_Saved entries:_
* * * * *

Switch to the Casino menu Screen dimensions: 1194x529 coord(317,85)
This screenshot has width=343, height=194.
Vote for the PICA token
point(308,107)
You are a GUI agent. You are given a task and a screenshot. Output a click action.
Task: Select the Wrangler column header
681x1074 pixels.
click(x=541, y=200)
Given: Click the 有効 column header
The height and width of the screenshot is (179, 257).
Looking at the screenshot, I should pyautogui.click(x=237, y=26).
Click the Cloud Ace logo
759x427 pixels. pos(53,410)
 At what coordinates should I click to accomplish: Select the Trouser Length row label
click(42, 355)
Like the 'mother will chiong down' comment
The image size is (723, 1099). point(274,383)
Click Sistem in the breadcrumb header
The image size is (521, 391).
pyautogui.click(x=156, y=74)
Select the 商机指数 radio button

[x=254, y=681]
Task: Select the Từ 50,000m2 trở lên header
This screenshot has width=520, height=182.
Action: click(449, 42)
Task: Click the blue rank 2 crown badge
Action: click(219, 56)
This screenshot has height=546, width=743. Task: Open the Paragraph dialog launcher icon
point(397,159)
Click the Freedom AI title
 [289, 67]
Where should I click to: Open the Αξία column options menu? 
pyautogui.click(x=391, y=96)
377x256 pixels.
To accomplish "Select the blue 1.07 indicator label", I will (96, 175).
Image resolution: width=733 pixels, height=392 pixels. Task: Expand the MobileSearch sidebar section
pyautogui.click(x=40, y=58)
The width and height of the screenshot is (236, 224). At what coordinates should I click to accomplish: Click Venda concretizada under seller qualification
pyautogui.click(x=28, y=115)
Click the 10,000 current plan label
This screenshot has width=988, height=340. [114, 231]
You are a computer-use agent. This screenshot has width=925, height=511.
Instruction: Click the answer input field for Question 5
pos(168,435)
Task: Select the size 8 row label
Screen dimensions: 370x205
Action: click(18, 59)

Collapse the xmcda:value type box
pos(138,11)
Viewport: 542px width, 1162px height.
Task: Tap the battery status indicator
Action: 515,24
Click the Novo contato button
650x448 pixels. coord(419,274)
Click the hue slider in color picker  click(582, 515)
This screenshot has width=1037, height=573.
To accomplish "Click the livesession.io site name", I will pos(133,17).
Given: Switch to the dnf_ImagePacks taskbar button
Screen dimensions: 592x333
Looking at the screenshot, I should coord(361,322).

* * * * *

_Required action:_
Line by line, please copy the records above exactly.

_Task output:_
Switch to the Casino menu Screen dimensions: 1194x529 coord(317,85)
This screenshot has width=343, height=194.
Vote for the PICA token
point(308,107)
You are a GUI agent. You are given a task and a screenshot. Output a click action.
Task: Select the Wrangler column header
681x1074 pixels.
click(x=541, y=200)
Given: Click the 有効 column header
The height and width of the screenshot is (179, 257).
Looking at the screenshot, I should pyautogui.click(x=237, y=26).
Click the Cloud Ace logo
759x427 pixels. pos(53,410)
 At what coordinates should I click to accomplish: Select the Trouser Length row label
click(42, 355)
Like the 'mother will chiong down' comment
The image size is (723, 1099). point(274,383)
Click Sistem in the breadcrumb header
The image size is (521, 391).
pyautogui.click(x=156, y=74)
Select the 商机指数 radio button

[x=254, y=681]
Task: Select the Từ 50,000m2 trở lên header
This screenshot has width=520, height=182.
Action: click(449, 42)
Task: Click the blue rank 2 crown badge
Action: click(219, 56)
This screenshot has height=546, width=743. Task: Open the Paragraph dialog launcher icon
point(397,159)
Click the Freedom AI title
 [289, 67]
Where should I click to: Open the Αξία column options menu? 
pyautogui.click(x=391, y=96)
377x256 pixels.
To accomplish "Select the blue 1.07 indicator label", I will (96, 175).
Image resolution: width=733 pixels, height=392 pixels. Task: Expand the MobileSearch sidebar section
pyautogui.click(x=40, y=58)
The width and height of the screenshot is (236, 224). At what coordinates should I click to accomplish: Click Venda concretizada under seller qualification
pyautogui.click(x=28, y=115)
Click the 10,000 current plan label
This screenshot has width=988, height=340. [114, 231]
You are a computer-use agent. This screenshot has width=925, height=511.
Instruction: Click the answer input field for Question 5
pos(168,435)
Task: Select the size 8 row label
Screen dimensions: 370x205
Action: click(18, 59)

Collapse the xmcda:value type box
pos(138,11)
Viewport: 542px width, 1162px height.
Task: Tap the battery status indicator
Action: 515,24
Click the Novo contato button
650x448 pixels. coord(419,274)
Click the hue slider in color picker  click(582, 515)
This screenshot has width=1037, height=573.
To accomplish "Click the livesession.io site name", I will pos(133,17).
Given: Switch to the dnf_ImagePacks taskbar button
Screen dimensions: 592x333
Looking at the screenshot, I should coord(361,322).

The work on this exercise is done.